**PERGUNTAS A RESPONDER**
• 1. Responda com base no texto sobre o neoliberalismo:
(a) Em que mês e ano Margaret Thatcher morreu?
(b) Que parcela da população mundial concentra metade de toda a riqueza do planeta?
(c) Em que ano a desigualdade chegou ao ápice?
• 2. Dê sequência ao texto sobre o neoliberalismo a partir do ponto em que ele termina.

**TEXTO APRESENTADO**
━━━━━━━━━━
A pandemia da Covid mostrou que os mercados não têm capacidade para enfrentar os desafios do século 21. Cabe aos governantes e ao Estado assegurar as condições de vida para os povos do mundo

 

No começo dos anos 80 uma dupla de políticos conservadores conseguiu impor uma contra-revolução econômica, reacendendo as chamas da desigualdade como motor dos tempos bicudos que o mundo reviveria por longas quatro décadas. A primeira-ministra Margaret Thatcher, à frente do governo britânico, e o presidente Ronald Reagan, deram início ao desmonte do Estado de Bem-Estar Social construído no pós-guerra, dando combate sem trégua aos sindicatos, preservando os ricos dos impostos e impondo aos países em desenvolvimento uma cartilha cruel de redução do Estado e dos investimentos públicos.

Por 40 anos, políticos de diferentes segmentos ideológicos que governaram seus países aprenderam a navegar usando a cartilha imposta pelos instrumentos de controle do capital financeiro internacional, como o Fundo Monetário Internacional, o Banco Mundial e a Organização para a Cooperação e Desenvolvimento Econômico (OCDE). Quando Thatcher morreu, em abril de 2013, vítima das complicações decorrentes da Doença de Alzheimer, as pedras fundamentais de sua agenda permaneciam intocáveis. Nove anos antes, em junho de 2004, era o ex-presidente Ronald Reagan quem desaparecia. O legado de ambos começa a ser desmontado agora.

As divisões sociais que Reagan e Thatcher aprofundaram em seus países e ajudaram a espalhar pelo resto do mundo são apenas a ponta dos problemas gigantescos que o mundo enfrenta. A era do neoliberalismo não trouxe recuperação econômica real. A renda dos mais pobres caiu e a dos ricos cresceu exponencialmente. O mundo nunca teve tantos bilionários como nos últimos 40 anos. Menos de 1% da população mundial concentra metade de toda a riqueza do planeta. A desigualdade só vem aumentando desde o início dos anos 80 e chegou ao ápice em 2015.
━━━━━━━━━━
**LINHAS FORNECIDAS**

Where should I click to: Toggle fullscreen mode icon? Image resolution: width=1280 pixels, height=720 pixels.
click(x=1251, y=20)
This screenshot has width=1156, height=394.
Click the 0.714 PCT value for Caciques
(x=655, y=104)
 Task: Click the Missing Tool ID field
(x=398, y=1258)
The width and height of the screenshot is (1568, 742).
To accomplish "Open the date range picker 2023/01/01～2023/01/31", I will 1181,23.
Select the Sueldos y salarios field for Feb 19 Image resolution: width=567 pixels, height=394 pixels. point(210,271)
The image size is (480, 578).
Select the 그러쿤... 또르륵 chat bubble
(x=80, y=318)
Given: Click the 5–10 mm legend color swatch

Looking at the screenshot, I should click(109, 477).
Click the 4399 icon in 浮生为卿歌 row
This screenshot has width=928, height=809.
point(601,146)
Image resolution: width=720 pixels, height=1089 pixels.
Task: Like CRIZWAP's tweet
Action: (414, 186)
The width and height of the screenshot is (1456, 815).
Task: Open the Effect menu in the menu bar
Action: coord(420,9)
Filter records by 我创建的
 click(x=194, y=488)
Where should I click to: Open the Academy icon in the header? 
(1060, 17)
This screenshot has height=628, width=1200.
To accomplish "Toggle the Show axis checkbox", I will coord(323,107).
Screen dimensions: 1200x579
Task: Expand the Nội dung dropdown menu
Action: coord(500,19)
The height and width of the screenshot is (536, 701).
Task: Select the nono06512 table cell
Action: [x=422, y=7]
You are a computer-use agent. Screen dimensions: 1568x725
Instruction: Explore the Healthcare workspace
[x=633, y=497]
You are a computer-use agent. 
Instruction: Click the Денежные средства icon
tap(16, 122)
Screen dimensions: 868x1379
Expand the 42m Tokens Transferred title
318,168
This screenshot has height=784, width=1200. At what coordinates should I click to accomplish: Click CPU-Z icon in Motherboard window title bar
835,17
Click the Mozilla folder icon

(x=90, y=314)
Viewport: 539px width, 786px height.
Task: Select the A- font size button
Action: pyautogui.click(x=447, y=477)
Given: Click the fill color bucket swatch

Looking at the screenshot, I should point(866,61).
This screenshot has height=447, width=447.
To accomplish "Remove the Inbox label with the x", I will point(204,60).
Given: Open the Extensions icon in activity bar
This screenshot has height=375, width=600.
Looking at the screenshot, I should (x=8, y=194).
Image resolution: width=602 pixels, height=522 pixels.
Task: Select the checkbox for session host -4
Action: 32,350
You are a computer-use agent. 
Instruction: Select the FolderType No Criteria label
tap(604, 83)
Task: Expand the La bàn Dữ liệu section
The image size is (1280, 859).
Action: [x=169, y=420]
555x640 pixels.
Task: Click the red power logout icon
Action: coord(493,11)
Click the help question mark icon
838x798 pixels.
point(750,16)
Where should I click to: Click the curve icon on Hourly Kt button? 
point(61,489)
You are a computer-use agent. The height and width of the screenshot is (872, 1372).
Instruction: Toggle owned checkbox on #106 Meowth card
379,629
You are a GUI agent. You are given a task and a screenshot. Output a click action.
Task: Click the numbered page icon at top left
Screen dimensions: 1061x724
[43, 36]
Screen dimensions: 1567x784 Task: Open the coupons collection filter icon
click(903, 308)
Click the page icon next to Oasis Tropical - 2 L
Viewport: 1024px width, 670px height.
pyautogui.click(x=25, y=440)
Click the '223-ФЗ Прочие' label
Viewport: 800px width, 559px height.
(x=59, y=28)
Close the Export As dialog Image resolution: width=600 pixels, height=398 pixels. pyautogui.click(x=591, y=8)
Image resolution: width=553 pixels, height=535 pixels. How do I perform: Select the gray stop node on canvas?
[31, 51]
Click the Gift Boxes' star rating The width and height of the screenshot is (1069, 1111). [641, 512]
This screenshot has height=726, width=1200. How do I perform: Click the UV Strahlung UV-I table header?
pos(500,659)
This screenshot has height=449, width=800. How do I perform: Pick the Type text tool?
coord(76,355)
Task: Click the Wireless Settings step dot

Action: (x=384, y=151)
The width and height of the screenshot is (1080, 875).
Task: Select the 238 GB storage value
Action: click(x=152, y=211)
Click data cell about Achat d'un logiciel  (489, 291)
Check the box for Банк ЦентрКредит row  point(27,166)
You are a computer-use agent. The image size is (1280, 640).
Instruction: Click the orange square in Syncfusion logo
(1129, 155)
━━━━━━━━━━
**RESPOSTAS POR ITEM**
• 1.
(a) Em abril de 2013.
(b) Menos de 1% da população mundial.
(c) Em 2015.

• 2.
As elites festejaram nas últimas décadas como Thatcher quebrou a espinha do movimento sindical, reduziu de 65% para 53% a participação dos trabalhadores na renda nacional na Inglaterra. No Brasil, a agenda de Michel Temer – a famigerada “Ponte para o Futuro” gerou uma reforma trabalhista danosa que arrebentou as organizações sindicais brasileiras, golpeadas novamente com uma outra proposta de mudança na legislação trabalhista na era Paulo Guedes. Nem mesmo os industriais têm o que comemorar ao longo das últimas quatro décadas porque, em todo o mundo, as indústrias deixaram de ser o motor do capitalismo para se transformarem em dependentes dos centros financeiros, seja na City, em Londres, Wall Street, em Nova York, ou na Faria Lima, caso do Brasil. Só quem se saiu bem na Era de Ouro do Neoliberalismo foi o capital financeiro.

A influência da dupla Reagan e Thatcher resultou na quebra do pacto social do pós-guerra, desautorizando meio século de pensamento keynesiano e moldou o pensamento econômico de gerações de economistas para quem “a sociedade não existe, o que existe são os indivíduos”. Foi isso que legitimou a ganância e o egoísmo das elites e a miséria dos excluídos. O modelo neoliberal só começou a ser desacreditado na virada do milênio e com a crise de 2008. Agora, pode ser velado por Joe Biden.